Indian cement firms strong H1 FY20 profitability limits Covid risks: Fitch
The strong margins in the first half of the financial year (H1 FY21) limit the risks to Indian cement companies' financial profiles, despite lower volumes due to the Covid-19 pandemic, says Fitch Ratings.
The companies are expected to take a prudent approach to grow capital expenditure in FY21 (ending March 2021), which will underpin healthy free cash generation and support financial flexibility. A gradual revival in cement demand, following the Q1FY21 drop of more than 30 per cent, could cap the overall FY21 decline to low double digits.
Demand has remained steady and companies don't expect a sharp drop in H2 FY21 due to the gradual stabilisation in previously weaker segments, even as the boost from the 1HFY21 backlog fades. Per tonne profitability is likely to fall in H2 FY21 as fuel and energy prices normalise and companies pursue volume more aggressively amid recovering demand.
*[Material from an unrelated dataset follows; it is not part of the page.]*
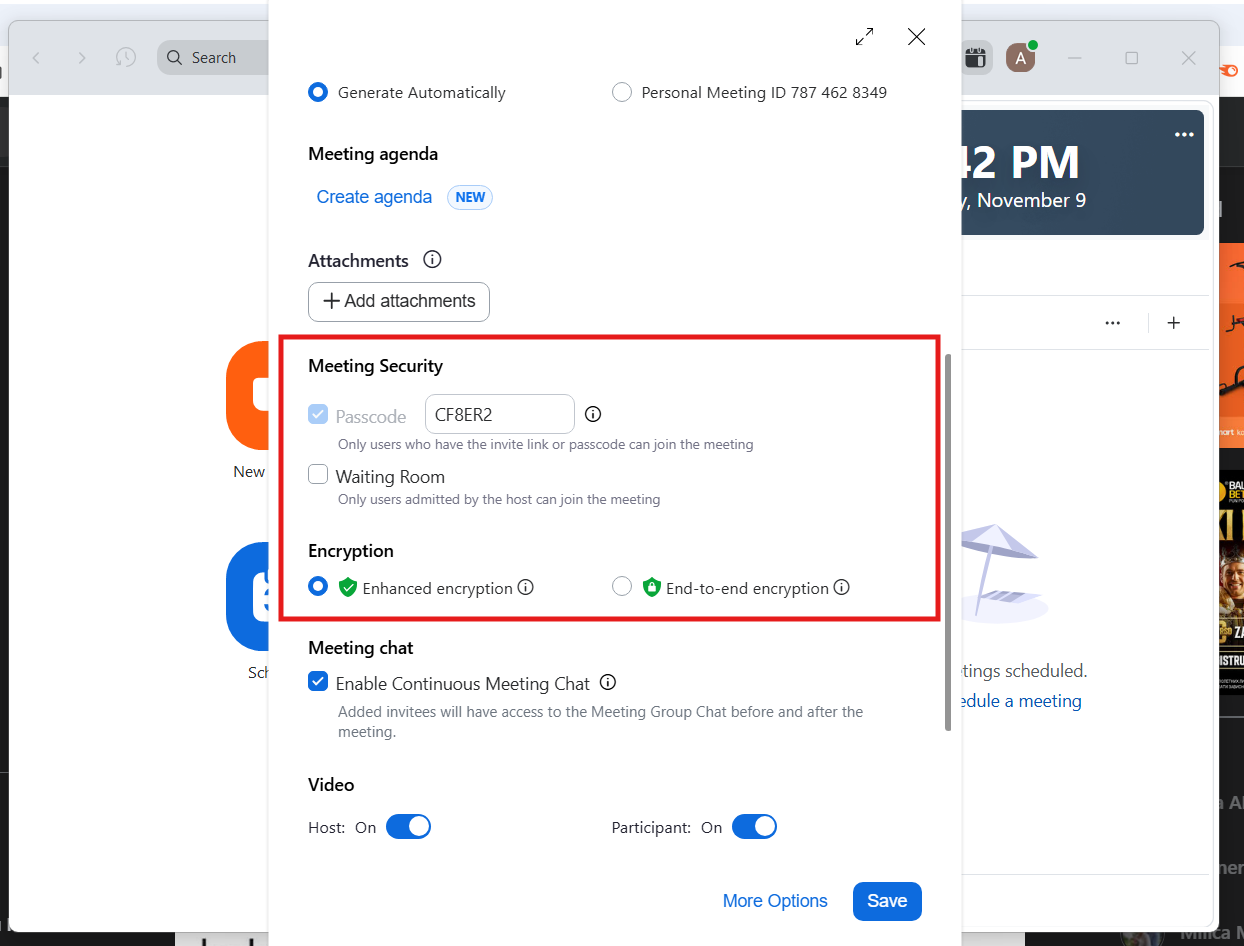This screenshot has height=946, width=1244.
Task: Expand More Options
Action: pos(775,901)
Nonetheless, we believe a strong operating performance in H1 FY21 has significantly reduced downside risks, said Fitch.
Large producers, including UltraTech Cement, ACC and Ambuja Cements, subsidiaries of LafargeHolcim, and Shree Cement, reported higher year-on-year volume in Q2FY21. This was boosted by healthy demand from rural India and the affordable housing segment as well as a steady renovation component that offset weak new build activity in urban housing, infrastructure and commercial construction.
The pent up demand also kept selling prices firm during May and June, with the initial easing of pandemic-related lockdowns coinciding with a rush to complete construction ahead of the monsoon.